* Problem to solve *
Your output should be the lines below from the one holding "You are a computer-use agent. 705x583 pixels." through the one holding "Instruction: Open Stalker's", transcribed exactly, with no pictures.
===== Records for the task
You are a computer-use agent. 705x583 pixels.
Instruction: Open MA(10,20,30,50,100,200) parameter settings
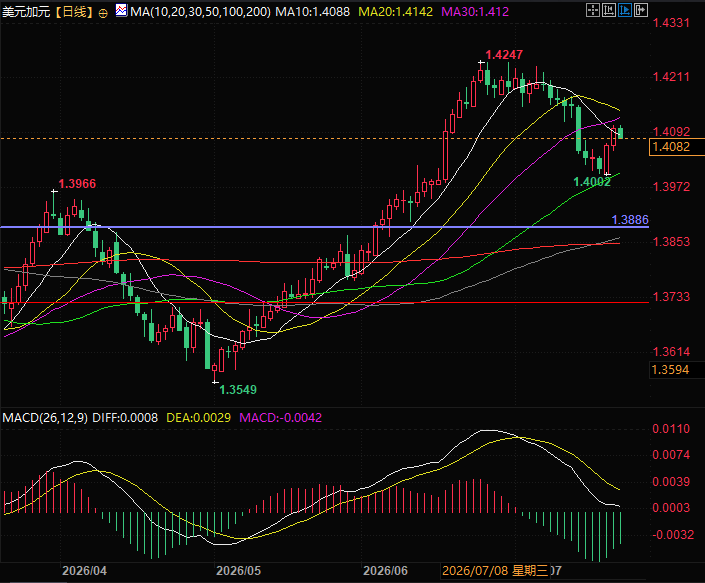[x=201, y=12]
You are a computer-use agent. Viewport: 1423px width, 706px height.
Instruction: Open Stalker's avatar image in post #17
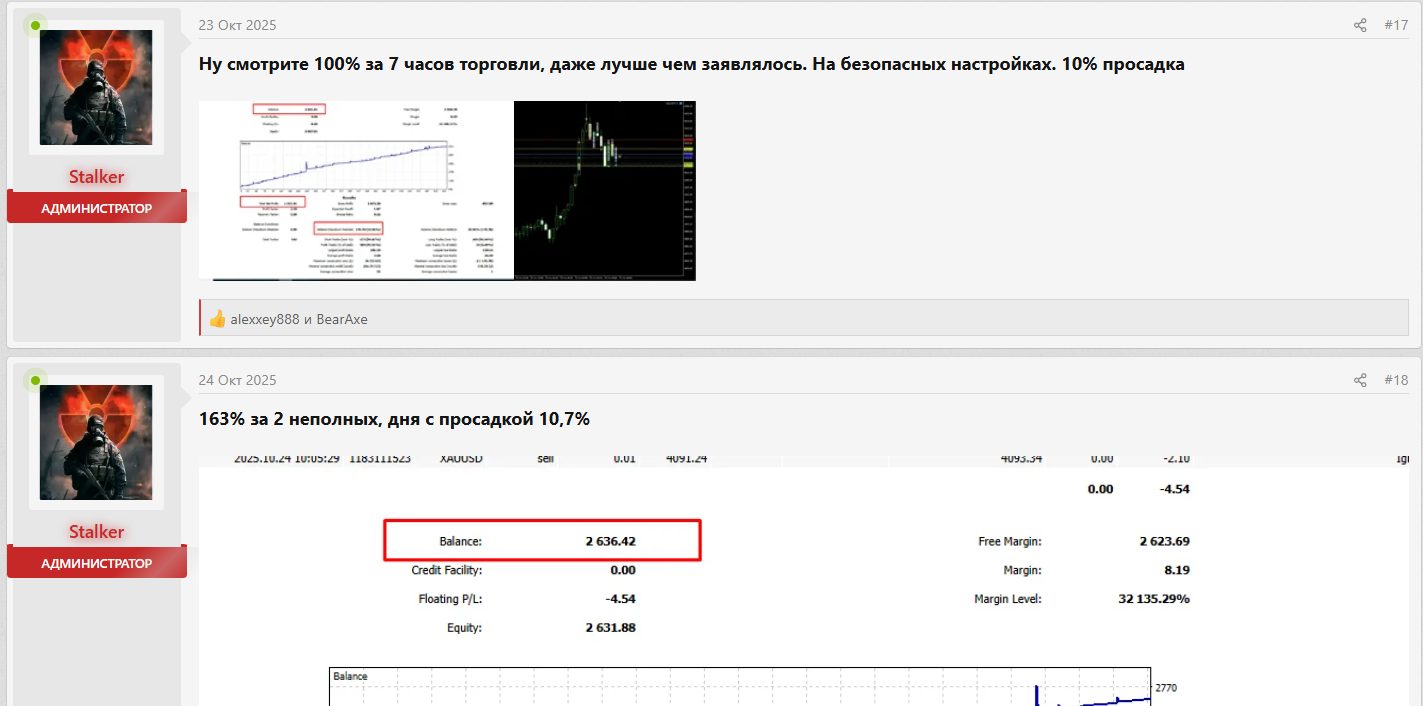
==========
===== Records for the task
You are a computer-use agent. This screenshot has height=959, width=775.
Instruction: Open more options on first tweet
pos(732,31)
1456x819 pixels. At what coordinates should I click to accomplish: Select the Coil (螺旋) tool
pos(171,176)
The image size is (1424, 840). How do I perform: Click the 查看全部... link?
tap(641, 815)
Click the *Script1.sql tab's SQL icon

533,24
==========
===== Records for the task
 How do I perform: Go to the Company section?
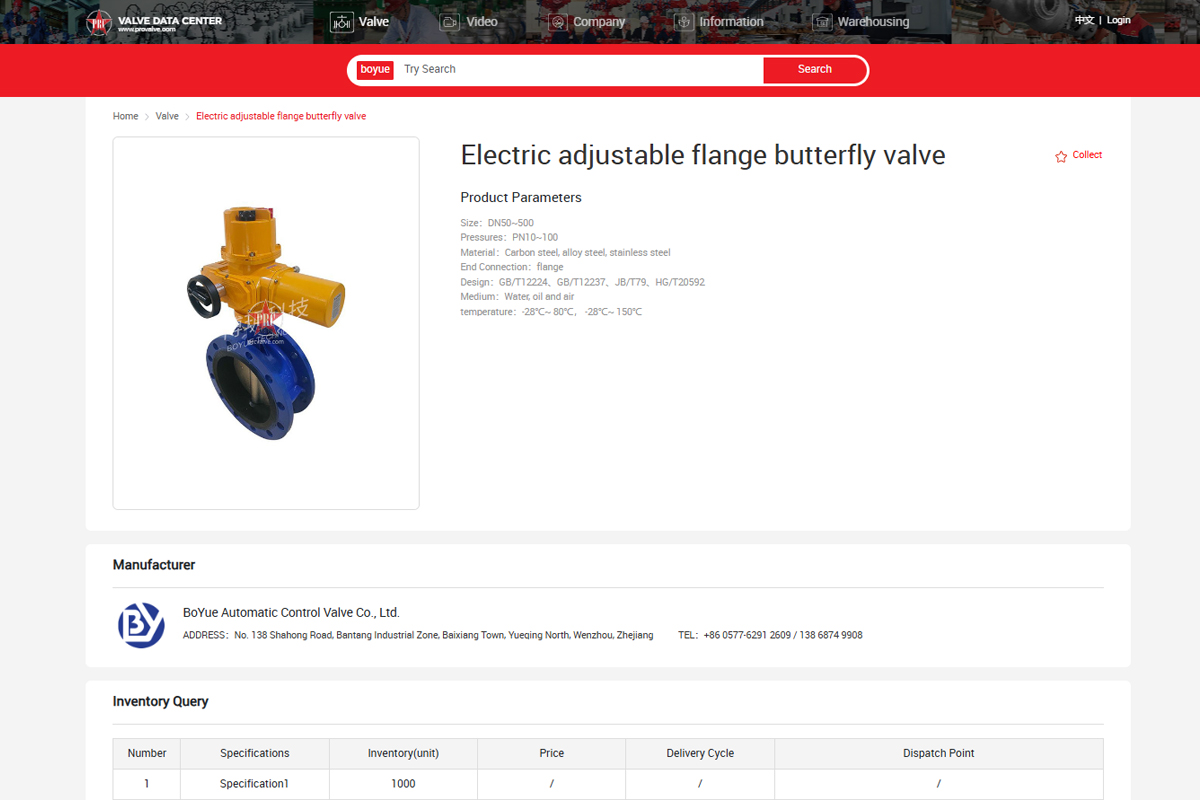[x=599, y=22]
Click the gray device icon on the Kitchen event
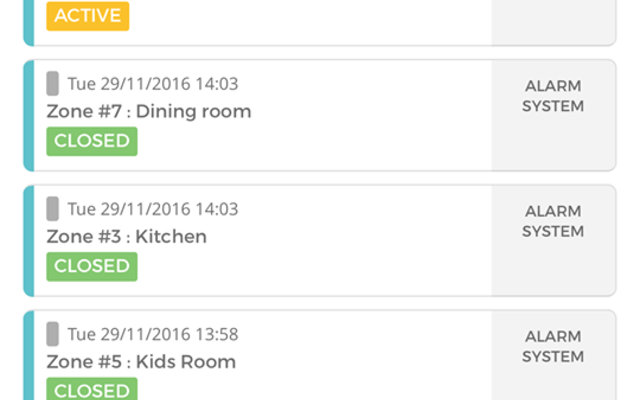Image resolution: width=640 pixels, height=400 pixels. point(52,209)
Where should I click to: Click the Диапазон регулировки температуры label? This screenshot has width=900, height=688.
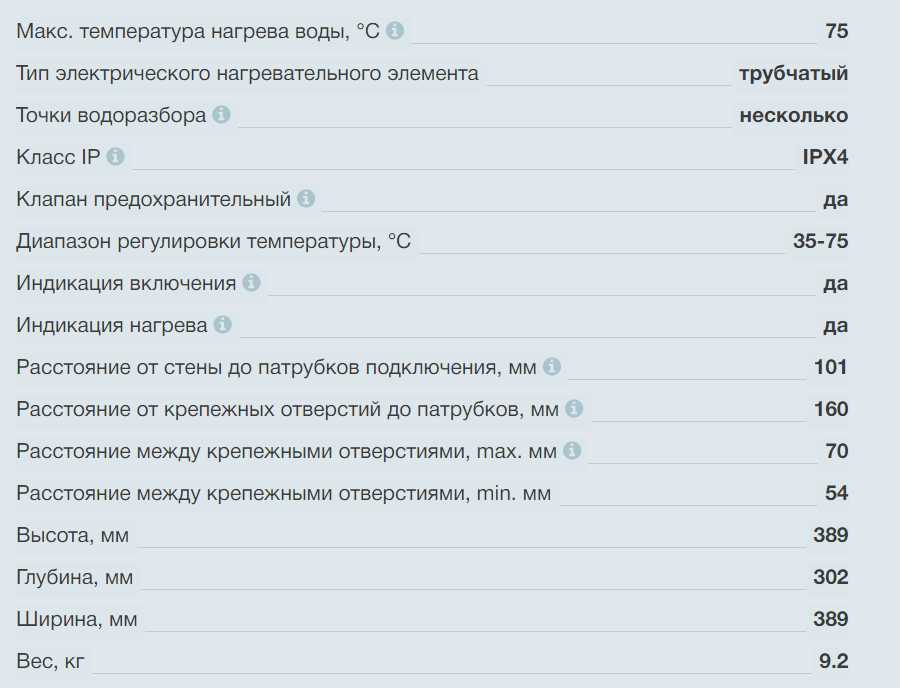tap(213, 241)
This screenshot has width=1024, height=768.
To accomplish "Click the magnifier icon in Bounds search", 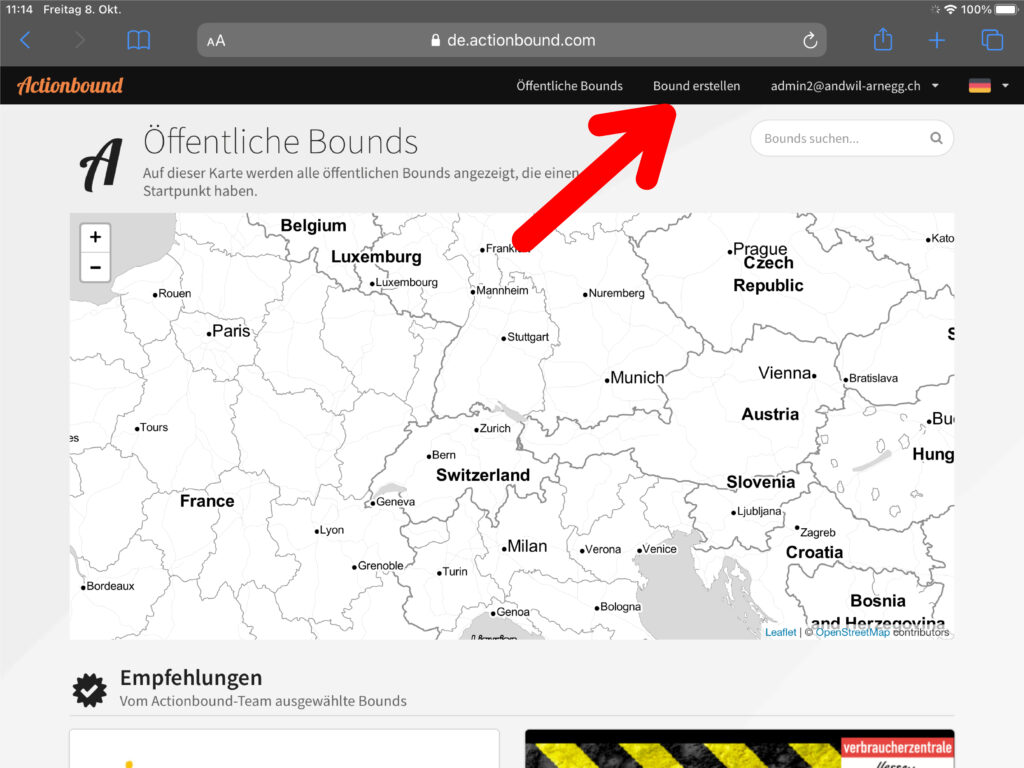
==========
* Task result *
You are a computer-use agent. 705x583 pixels.
Instruction: Open MA(10,20,30,50,100,200) parameter settings
[x=201, y=12]
You are a computer-use agent. Viewport: 1423px width, 706px height.
Instruction: Open Stalker's avatar image in post #17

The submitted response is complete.